====== INFORMATION GIVEN

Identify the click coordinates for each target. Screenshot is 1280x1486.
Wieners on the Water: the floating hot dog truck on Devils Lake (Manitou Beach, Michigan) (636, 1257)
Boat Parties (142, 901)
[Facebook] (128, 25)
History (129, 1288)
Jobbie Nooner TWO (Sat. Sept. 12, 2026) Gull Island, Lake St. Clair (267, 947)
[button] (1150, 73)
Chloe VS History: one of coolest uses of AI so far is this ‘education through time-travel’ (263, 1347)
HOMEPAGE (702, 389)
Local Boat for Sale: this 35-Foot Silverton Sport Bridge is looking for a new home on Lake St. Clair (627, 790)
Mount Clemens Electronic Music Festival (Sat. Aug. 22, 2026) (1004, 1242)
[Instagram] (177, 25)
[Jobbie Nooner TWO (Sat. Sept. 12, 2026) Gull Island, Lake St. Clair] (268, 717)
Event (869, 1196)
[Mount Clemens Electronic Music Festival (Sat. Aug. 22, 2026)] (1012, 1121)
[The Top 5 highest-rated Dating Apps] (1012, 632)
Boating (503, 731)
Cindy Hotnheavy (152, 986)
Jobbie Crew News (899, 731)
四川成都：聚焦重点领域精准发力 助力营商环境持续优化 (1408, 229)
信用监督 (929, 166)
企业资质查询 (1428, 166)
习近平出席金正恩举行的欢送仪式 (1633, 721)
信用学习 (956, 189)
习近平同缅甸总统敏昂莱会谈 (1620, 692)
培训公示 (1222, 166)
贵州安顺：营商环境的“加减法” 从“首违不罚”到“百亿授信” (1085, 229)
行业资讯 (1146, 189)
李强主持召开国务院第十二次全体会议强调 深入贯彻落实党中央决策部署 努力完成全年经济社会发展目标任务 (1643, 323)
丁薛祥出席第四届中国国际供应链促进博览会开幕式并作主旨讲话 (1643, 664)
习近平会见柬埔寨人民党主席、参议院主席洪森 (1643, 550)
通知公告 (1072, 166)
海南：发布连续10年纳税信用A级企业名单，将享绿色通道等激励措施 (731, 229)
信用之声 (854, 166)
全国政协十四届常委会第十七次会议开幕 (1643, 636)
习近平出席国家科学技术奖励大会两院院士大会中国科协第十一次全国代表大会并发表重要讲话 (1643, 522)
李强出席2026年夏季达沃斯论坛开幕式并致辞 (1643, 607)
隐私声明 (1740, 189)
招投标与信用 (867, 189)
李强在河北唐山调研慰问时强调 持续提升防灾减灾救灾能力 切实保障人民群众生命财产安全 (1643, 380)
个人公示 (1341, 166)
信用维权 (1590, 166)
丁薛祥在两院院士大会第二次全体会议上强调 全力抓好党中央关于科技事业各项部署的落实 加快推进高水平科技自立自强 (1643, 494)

============

> _AIM OF THE TASK_:
Lines wanted from the listing above: the line with "Boat Parties (142, 901)" up to and including the line with "招投标与信用 (867, 189)". Please write them out exactly, adding nothing else.

> _RESULT FOR THIS EXERCISE_:
Boat Parties (142, 901)
[Facebook] (128, 25)
History (129, 1288)
Jobbie Nooner TWO (Sat. Sept. 12, 2026) Gull Island, Lake St. Clair (267, 947)
[button] (1150, 73)
Chloe VS History: one of coolest uses of AI so far is this ‘education through time-travel’ (263, 1347)
HOMEPAGE (702, 389)
Local Boat for Sale: this 35-Foot Silverton Sport Bridge is looking for a new home on Lake St. Clair (627, 790)
Mount Clemens Electronic Music Festival (Sat. Aug. 22, 2026) (1004, 1242)
[Instagram] (177, 25)
[Jobbie Nooner TWO (Sat. Sept. 12, 2026) Gull Island, Lake St. Clair] (268, 717)
Event (869, 1196)
[Mount Clemens Electronic Music Festival (Sat. Aug. 22, 2026)] (1012, 1121)
[The Top 5 highest-rated Dating Apps] (1012, 632)
Boating (503, 731)
Cindy Hotnheavy (152, 986)
Jobbie Crew News (899, 731)
四川成都：聚焦重点领域精准发力 助力营商环境持续优化 (1408, 229)
信用监督 (929, 166)
企业资质查询 (1428, 166)
习近平出席金正恩举行的欢送仪式 (1633, 721)
信用学习 (956, 189)
习近平同缅甸总统敏昂莱会谈 (1620, 692)
培训公示 (1222, 166)
贵州安顺：营商环境的“加减法” 从“首违不罚”到“百亿授信” (1085, 229)
行业资讯 (1146, 189)
李强主持召开国务院第十二次全体会议强调 深入贯彻落实党中央决策部署 努力完成全年经济社会发展目标任务 (1643, 323)
丁薛祥出席第四届中国国际供应链促进博览会开幕式并作主旨讲话 (1643, 664)
习近平会见柬埔寨人民党主席、参议院主席洪森 (1643, 550)
通知公告 (1072, 166)
海南：发布连续10年纳税信用A级企业名单，将享绿色通道等激励措施 (731, 229)
信用之声 (854, 166)
全国政协十四届常委会第十七次会议开幕 (1643, 636)
习近平出席国家科学技术奖励大会两院院士大会中国科协第十一次全国代表大会并发表重要讲话 (1643, 522)
李强出席2026年夏季达沃斯论坛开幕式并致辞 (1643, 607)
隐私声明 (1740, 189)
招投标与信用 (867, 189)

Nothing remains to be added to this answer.